WWW_COOKIE_SAMESITE
Platforms
Unix, Windows 17.5 and later
Abstract
Sets the SameSite attribute for LISTSERV login cookies
Example
|
z/VM: |
<not available> |
|
Unix: |
WWW_COOKIE)SAMESITE="STRICT" export WWW_COOKIE_SAMESITE |
|
Windows: |
WWW_COOKIE_SAMESITE=STRICT |
Details
New in LISTSERV 17.5, this configuration variable defines the SameSite attribute for LISTSERV login cookies, which controls whether or not a cookie is sent with cross-site requests. The possible values are Strict, Lax and None.
WWW_COOKIE_SAMESITE can be set in the web interface by going to Server Administration/Site Configuration/Web Interface, or can be set in the site.cfg (Windows) or go.user (unix) file if preferred.
The default value is Strict, which means that the cookie is only sent for same-site requests.

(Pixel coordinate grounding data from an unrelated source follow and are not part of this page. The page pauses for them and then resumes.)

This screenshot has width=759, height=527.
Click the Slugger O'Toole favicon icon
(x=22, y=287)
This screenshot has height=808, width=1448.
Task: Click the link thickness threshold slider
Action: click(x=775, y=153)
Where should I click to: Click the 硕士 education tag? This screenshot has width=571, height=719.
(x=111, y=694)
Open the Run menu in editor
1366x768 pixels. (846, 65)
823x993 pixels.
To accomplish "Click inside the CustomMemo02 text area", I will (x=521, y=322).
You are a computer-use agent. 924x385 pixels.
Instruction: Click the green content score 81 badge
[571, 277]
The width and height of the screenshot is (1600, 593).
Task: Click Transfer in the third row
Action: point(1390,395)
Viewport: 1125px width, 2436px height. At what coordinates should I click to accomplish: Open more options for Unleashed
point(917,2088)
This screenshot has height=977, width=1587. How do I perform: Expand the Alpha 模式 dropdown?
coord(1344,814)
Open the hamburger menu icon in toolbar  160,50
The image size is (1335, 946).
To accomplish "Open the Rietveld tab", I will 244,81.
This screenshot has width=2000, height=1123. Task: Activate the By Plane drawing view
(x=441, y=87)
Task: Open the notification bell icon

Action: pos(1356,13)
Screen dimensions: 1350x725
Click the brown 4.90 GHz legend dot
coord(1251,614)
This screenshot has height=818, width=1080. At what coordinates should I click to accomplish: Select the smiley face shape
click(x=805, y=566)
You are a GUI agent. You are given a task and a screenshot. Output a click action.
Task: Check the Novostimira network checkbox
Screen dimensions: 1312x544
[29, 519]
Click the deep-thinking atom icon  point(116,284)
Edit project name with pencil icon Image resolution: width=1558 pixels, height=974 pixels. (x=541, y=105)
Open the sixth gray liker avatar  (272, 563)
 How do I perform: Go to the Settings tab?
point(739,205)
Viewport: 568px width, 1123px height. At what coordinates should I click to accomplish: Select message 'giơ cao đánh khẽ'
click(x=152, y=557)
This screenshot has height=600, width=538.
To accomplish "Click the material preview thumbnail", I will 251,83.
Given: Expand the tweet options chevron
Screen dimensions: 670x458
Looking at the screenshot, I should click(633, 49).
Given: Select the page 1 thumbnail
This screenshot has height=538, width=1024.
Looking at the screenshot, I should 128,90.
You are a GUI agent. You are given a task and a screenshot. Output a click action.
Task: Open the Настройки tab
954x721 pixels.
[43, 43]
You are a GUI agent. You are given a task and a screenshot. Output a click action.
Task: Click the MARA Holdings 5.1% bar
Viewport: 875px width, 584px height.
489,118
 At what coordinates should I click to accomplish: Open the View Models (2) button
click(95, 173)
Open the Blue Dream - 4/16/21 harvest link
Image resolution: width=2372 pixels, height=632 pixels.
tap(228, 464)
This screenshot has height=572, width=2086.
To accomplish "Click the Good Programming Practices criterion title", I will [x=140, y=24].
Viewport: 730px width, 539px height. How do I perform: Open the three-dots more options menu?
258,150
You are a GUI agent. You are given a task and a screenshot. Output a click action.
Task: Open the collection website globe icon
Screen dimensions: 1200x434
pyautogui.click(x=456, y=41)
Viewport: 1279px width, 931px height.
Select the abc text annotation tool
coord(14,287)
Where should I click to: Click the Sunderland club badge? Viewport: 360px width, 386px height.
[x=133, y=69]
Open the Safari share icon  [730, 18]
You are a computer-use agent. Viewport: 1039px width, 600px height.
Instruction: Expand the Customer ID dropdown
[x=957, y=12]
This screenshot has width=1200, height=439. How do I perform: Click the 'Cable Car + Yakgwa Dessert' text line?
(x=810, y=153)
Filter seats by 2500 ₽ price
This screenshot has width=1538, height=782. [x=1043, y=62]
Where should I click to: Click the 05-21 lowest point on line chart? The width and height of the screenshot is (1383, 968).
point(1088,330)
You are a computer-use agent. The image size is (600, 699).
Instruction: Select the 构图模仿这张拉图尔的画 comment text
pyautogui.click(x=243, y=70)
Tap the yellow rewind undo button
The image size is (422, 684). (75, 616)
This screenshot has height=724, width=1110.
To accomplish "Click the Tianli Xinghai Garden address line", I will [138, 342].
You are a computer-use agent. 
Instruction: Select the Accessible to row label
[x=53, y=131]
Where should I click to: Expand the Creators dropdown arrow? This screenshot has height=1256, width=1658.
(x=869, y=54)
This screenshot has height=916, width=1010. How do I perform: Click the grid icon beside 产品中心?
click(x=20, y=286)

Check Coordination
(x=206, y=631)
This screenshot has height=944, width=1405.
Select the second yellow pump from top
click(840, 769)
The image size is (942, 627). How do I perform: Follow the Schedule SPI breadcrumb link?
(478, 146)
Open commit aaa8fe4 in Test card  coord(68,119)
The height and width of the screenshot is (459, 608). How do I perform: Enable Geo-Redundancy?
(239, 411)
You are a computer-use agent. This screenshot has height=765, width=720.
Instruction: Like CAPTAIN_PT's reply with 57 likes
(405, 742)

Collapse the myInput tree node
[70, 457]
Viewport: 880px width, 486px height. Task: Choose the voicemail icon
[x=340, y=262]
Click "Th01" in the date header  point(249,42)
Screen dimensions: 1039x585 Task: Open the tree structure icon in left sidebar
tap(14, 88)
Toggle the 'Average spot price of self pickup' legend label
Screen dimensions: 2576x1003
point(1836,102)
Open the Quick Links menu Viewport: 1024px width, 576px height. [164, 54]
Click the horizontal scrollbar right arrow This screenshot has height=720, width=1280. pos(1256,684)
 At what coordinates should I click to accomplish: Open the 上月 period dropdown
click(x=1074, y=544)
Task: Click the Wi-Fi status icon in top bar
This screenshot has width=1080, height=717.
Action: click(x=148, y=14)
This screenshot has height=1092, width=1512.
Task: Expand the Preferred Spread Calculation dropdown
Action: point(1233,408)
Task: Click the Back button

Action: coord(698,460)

The other possible values are Lax and None. We strongly recommend that the default value be used.
|
|
Important: If considering whether to lower the cookie security level, we strongly recommend that the implications of setting the SameSite attribute to Lax or None are clearly understood. While it is beyond the scope of this document to delve into the intricacies of the HTTP SameSite attribute, we recommend reading the Internet Draft standard draft-ietf-httpbis-rfc6265bis-15 (in particular 5.6.7.1. "Strict" and "Lax" enforcement) or an article such as https://web.dev/articles/samesite-cookies-explained, which explains the concept of the attribute and the implications for setting it to the various values. |
Default Value
STRICT